Understanding Provisional Invoicing in Levridge

By Levridge staff | Published: Jun 27, 2024 | Accounting , Product Updates , Release Notes | read

The Spring 2024 update to Levridge, introduces a powerful new feature: provisional invoicing. This functionality is particularly valuable in industries like ethanol production, where the final price of a product is often determined after the shipment has been delivered.

What is Provisional Invoicing?

Provisional invoicing allows businesses to issue an initial invoice for a nominal amount at the time of shipment, with a final invoice issued later to reflect the actual price. This process is particularly useful when the final price is dependent on market conditions or other factors that are determined after the product has been delivered.

Setting Up Provisional Invoicing in

To use provisional invoicing, it must first be enabled in the system. This is done in Microsoft Dynamics Finance and Operations, through the Feature Management area in System Administration:

1. Navigate to System Administration.

2. Select Feature Management.

3. Search for “provisional” to find the relevant feature.

4. Enable “Provisional Ship Not Invoiced”.

You must also set up the product configuration. Not all products will use provisional invoicing, so it must be configured on a per-product basis. For example, if you only want to provisionally invoice ethanol:

1. Go to Product Information Management.

2. Select Released Products and find your ethanol product.

3. In the product settings, enable provisional invoicing and specify the final invoicing item number.

This setup ensures that the product can be provisionally invoiced, and the final invoice will account for the difference between the provisional and final prices.

Creating a Provisional Invoice Contract

Once the setup is complete, you can create a provisional invoice contract through the following steps:

1. Go to Commodity Accounting.

2. Select Sales Contracts and create a new contract.

3. Choose a product like ethanol and a customer, e.g., Marathon Oil.

4. Specify the quantity and delivery details.

Provisional invoicing is typically used with basis contracts where the basis is set but the board price may vary.

Provisional Invoicing Process

After setting up the contract, the initial step is to issue a provisional invoice.
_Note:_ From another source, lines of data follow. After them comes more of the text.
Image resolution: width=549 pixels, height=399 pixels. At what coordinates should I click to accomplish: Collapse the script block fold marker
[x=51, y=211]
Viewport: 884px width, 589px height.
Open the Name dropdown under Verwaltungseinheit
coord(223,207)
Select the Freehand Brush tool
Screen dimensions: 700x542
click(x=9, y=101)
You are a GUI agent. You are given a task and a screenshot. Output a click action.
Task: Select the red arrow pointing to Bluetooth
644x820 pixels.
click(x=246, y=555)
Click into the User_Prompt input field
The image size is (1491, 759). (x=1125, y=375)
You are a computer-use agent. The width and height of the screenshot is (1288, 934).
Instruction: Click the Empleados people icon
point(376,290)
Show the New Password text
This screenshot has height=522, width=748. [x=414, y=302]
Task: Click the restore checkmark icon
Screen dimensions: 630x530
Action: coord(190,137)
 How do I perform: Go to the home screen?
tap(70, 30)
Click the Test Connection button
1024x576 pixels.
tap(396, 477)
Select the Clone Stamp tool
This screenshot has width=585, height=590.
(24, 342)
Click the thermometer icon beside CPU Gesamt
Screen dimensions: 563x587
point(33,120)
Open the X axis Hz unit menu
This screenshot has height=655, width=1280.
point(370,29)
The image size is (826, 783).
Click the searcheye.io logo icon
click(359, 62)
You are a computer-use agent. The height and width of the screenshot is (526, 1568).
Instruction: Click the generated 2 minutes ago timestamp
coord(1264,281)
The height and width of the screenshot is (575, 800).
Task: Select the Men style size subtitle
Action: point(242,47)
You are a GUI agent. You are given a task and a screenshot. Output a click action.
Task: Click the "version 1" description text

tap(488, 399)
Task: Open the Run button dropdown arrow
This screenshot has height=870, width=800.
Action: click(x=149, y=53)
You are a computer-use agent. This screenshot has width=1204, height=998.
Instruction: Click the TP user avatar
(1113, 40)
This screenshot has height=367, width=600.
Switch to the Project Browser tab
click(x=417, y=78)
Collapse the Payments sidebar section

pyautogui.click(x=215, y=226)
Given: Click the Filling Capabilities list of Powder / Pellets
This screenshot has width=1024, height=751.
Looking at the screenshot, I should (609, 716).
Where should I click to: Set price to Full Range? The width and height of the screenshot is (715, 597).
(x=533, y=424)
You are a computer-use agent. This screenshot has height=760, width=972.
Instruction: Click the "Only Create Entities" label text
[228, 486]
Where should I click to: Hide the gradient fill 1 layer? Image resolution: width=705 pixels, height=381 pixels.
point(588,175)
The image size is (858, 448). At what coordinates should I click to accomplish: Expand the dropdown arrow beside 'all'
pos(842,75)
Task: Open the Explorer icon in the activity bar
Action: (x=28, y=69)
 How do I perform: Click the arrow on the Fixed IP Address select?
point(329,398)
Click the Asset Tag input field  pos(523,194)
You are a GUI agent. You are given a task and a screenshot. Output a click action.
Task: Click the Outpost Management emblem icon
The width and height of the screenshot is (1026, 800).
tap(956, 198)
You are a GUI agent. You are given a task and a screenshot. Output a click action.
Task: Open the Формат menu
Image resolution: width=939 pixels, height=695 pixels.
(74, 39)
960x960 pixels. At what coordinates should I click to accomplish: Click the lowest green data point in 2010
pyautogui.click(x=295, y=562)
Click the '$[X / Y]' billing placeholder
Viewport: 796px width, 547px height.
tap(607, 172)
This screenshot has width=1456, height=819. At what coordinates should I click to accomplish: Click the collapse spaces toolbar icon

This involves:

1. Shipping the product to the customer.

2. Creating a provisional invoice for a nominal amount at the time of shipment.

The provisional invoice reflects a preliminary amount based on current known values.

Final Invoicing

Once the final price is determined, a final invoice is issued to account for the difference between the provisional amount and the actual price:

1. Set the final price once the delivery period is over.

2. Generate a final invoice that calculates the difference.

For example, if the provisional price was $1.00 per gallon and the final price is $1.50, the final invoice will reflect an additional $0.50 per gallon.

Managing Risks with Provisional Invoicing

One of the advanced features of Levridge 2024R1 is its ability to manage the risks associated with provisional invoicing. This is achieved through integration with the long-short hedge position:

1. Go to Commodity Accounting.

2. Select Inquiries and Reports under Risk.

3. View the Hedge Position Report.

The system uses a provisional calendar, like the Chicago Mercantile Exchange calendar, to allocate a portion of unshipped, provisionally invoiced contracts to the cash position. The calendar is crucial as it helps in calculating the allocated quantity based on the number of market days in the delivery period.

Creating and Using a Provisional Calendar

A provisional calendar is essential for accurate risk management. Here’s how to set one up:

1. Create a new calendar in the system.

2. Define working times, ensuring to account for market open and close days.

For instance, if you set up a calendar for May, you need to ensure that it only includes days when the market is open. The system will automatically generate days and you can manually adjust to reflect open or closed statuses as needed.

Summary

Levridge 2024R1’s provisional invoicing feature is a significant enhancement for businesses dealing with products whose prices are finalized post-shipment. By enabling this feature through system administration and configuring it per product, companies can issue provisional and final invoices accurately. The integration with risk management tools ensures that businesses can also manage the financial risks associated with provisional invoicing effectively. This update not only streamlines the invoicing process but also provides robust tools for financial oversight and risk mitigation.

For businesses in the ethanol industry or similar sectors, leveraging provisional invoicing can lead to more accurate financial management and better alignment with market conditions, ultimately contributing to improved operational efficiency and profitability.